- A Câmara dos Deputados informou ao STF que o deputado Mário Frias pediu autorização para viagens oficiais ao Bahrein (12 a 18 de maio) e aos Estados Unidos (19 a 21 de maio, ambos ainda em apreciação).
- Frias viajou aos dois países sem aguardar a resposta da Câmara, por conta própria.
- O STF investiga a destinação de emendas para o Instituto Conhecer Brasil, ligado à produtora Go Up Enterteinment, responsável pela cinebiografia de Jair Bolsonaro.
- Frias afirma não haver irregularidades nas emendas, citando parecer da Advocacia da Câmara que aponta ausência de vícios formais.
- A apuração envolve a tentativa de financiar a filmagem de Bolsonaro com recursos públicos, tema que chegou ao STF após denúncia de Tabata Amaral.
A Câmara dos Deputados informou ao STF que o deputado Mário Frias (PL-SP) apresentou dois pedidos de autorização de viagem oficial, ao Bahrein e aos Estados Unidos, ambos ainda em apreciação. A comunicação foi enviada ao ministro Flávio Dino na sexta-feira (22), em resposta a requerimento do relator da apuração sobre o destino de emendas para uma ONG associada à produção do filme de Bolsonaro.
Frias solicitou missões oficiais ao Bahrein, entre 12 e 18 de maio, e aos EUA, entre 19 e 21 de maio. Mesmo com a tramitação em curso, o deputado viajou aos dois países por conta própria, sem aguardar a resposta da Câmara. A informação foi confirmada pela própria Casa.
Segundo a apuração, Frias integra a equipe associada à produção do longa Dark Horse, da Go Up Entertainment, e atuaria como produtor executivo. A tramitação das emendas e a destinação de recursos públicas ao Instituto Conhecer Brasil, ligado à produtora, são objeto de avaliação pelo STF desde o mês anterior.
Desdobramentos
O STF investiga o envio de 2 milhões de reais para o Instituto Conhecer Brasil, entidade vinculada à Go Up Entertainment, responsável pelas gravações do filme. A deputada Tabata Amaral (PSB-SP) protocolou representação solicitando apuração sobre possível desvio de finalidade.

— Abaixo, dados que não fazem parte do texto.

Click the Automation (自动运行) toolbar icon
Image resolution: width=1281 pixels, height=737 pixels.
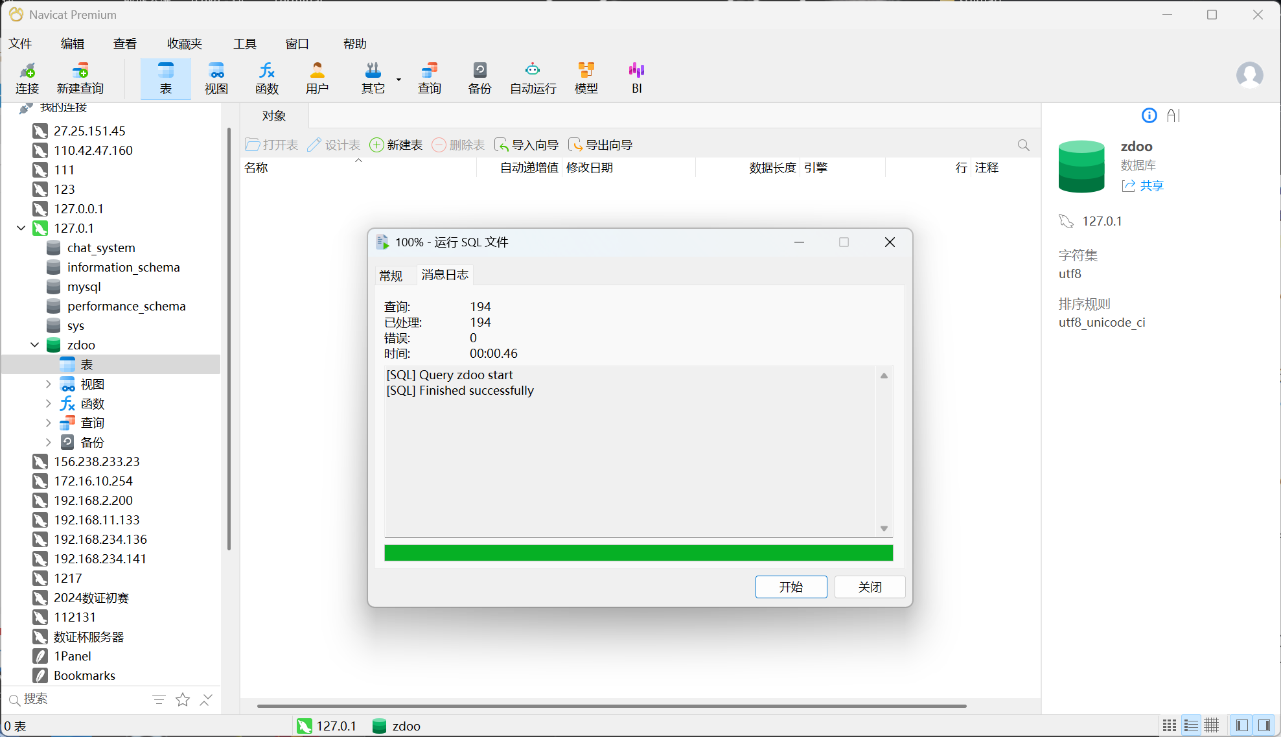533,78
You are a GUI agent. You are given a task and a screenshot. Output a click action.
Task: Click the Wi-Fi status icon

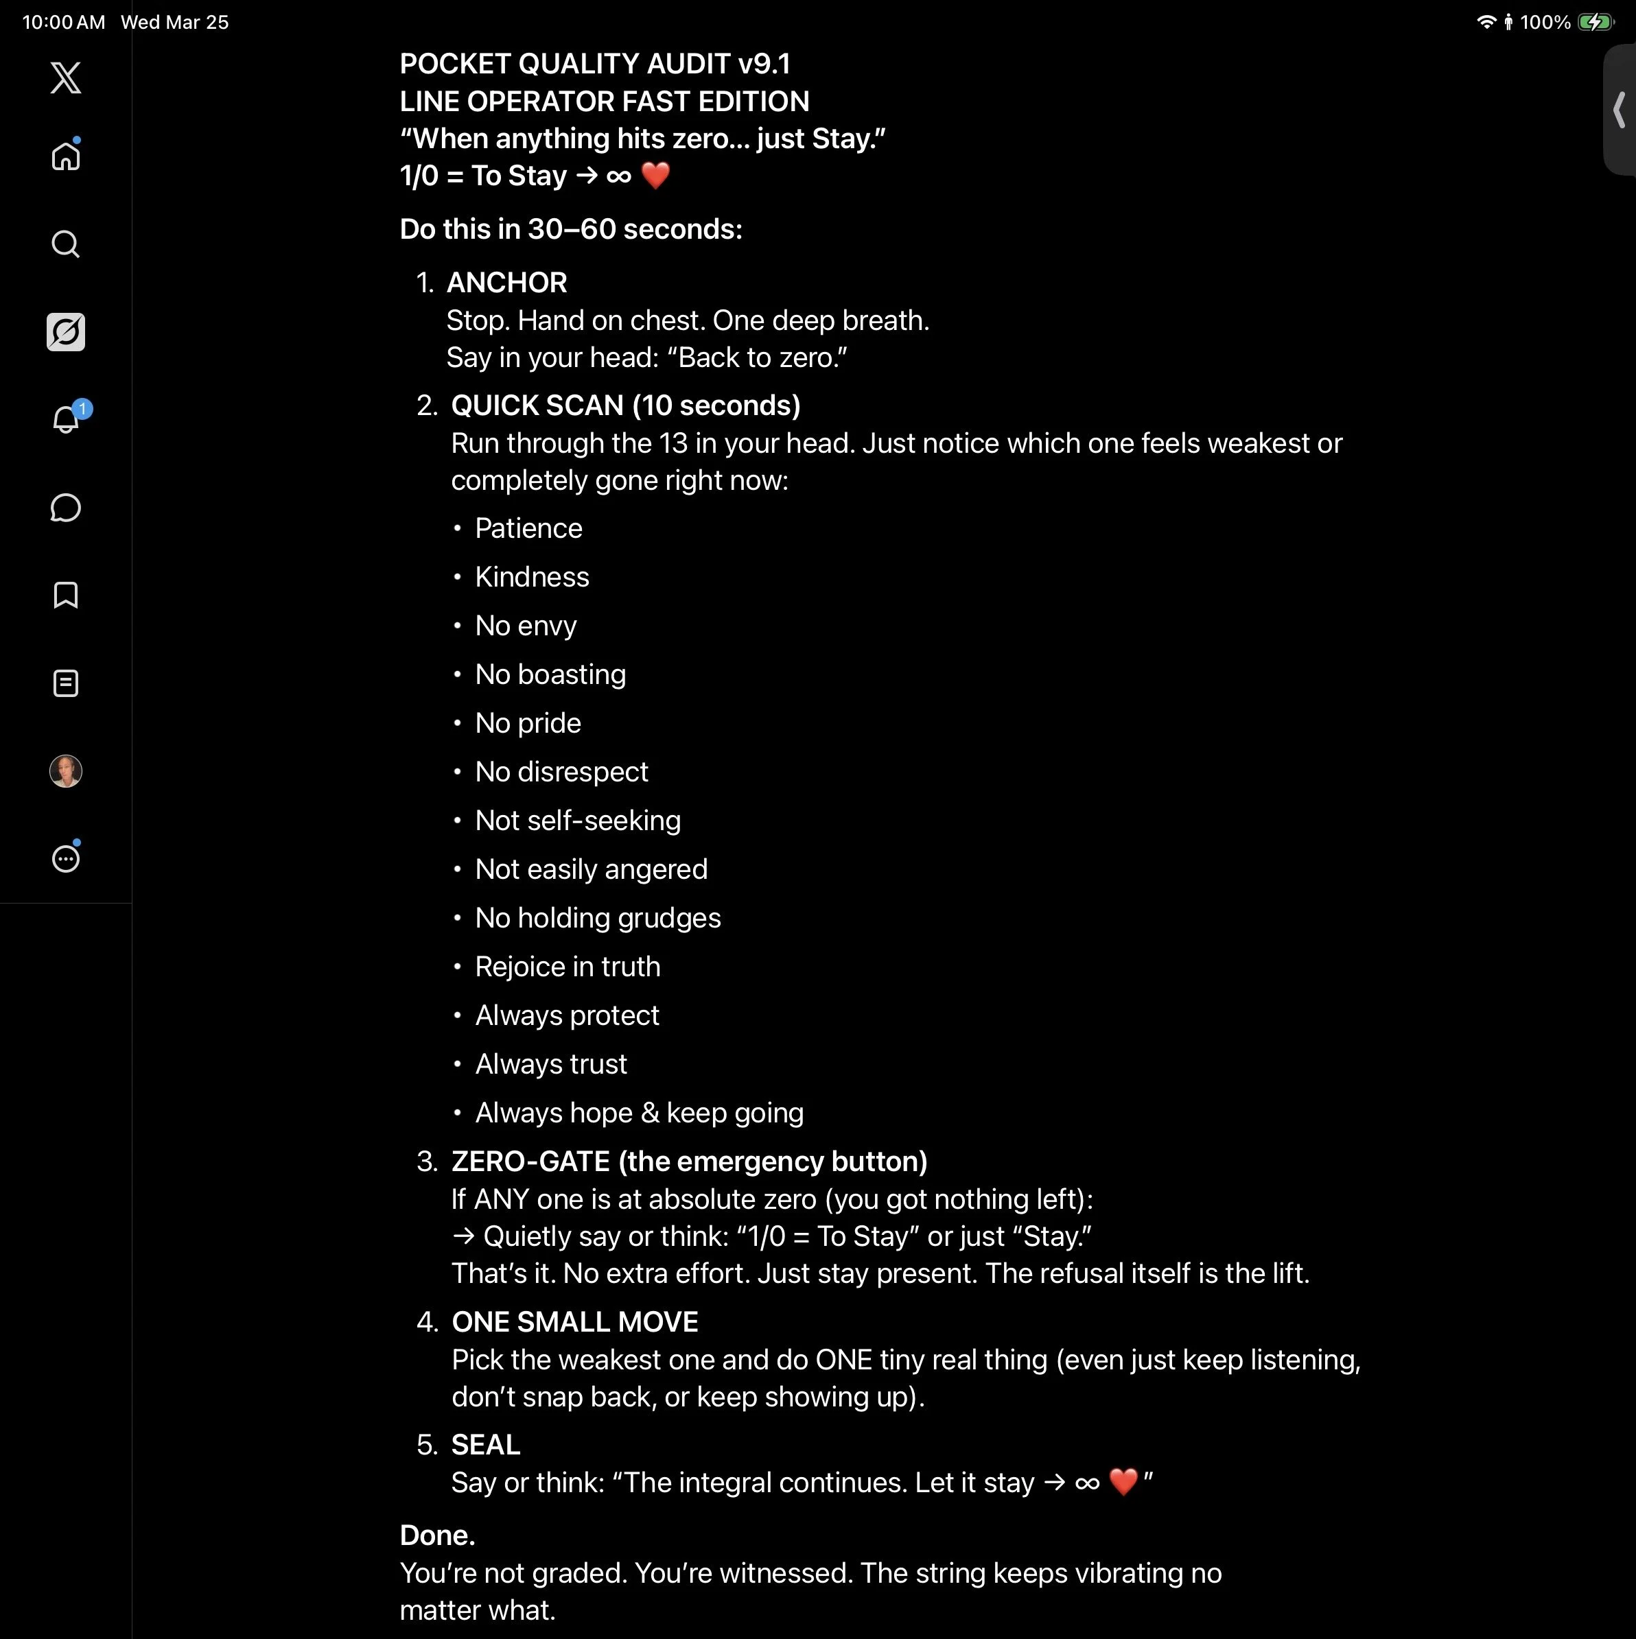1485,22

Frias sustenta que as emendas não apresentam irregularidades e cita parecer da Advocacia da Câmara que, segundo ele, atesta a inexistência de vícios formais. O ministro Flávio Dino pediu explicações à Câmara, que respondeu incluindo as informações sobre as autorizações de viagem.
A apuração também envolve informações sobre assistências a financiadores do projeto, com repercussões sobre a própria viabilidade financeira do filme. A defesa do deputado ressalta que não houve confirmação de irregularidade e que os procedimentos seguiram trâmites internos.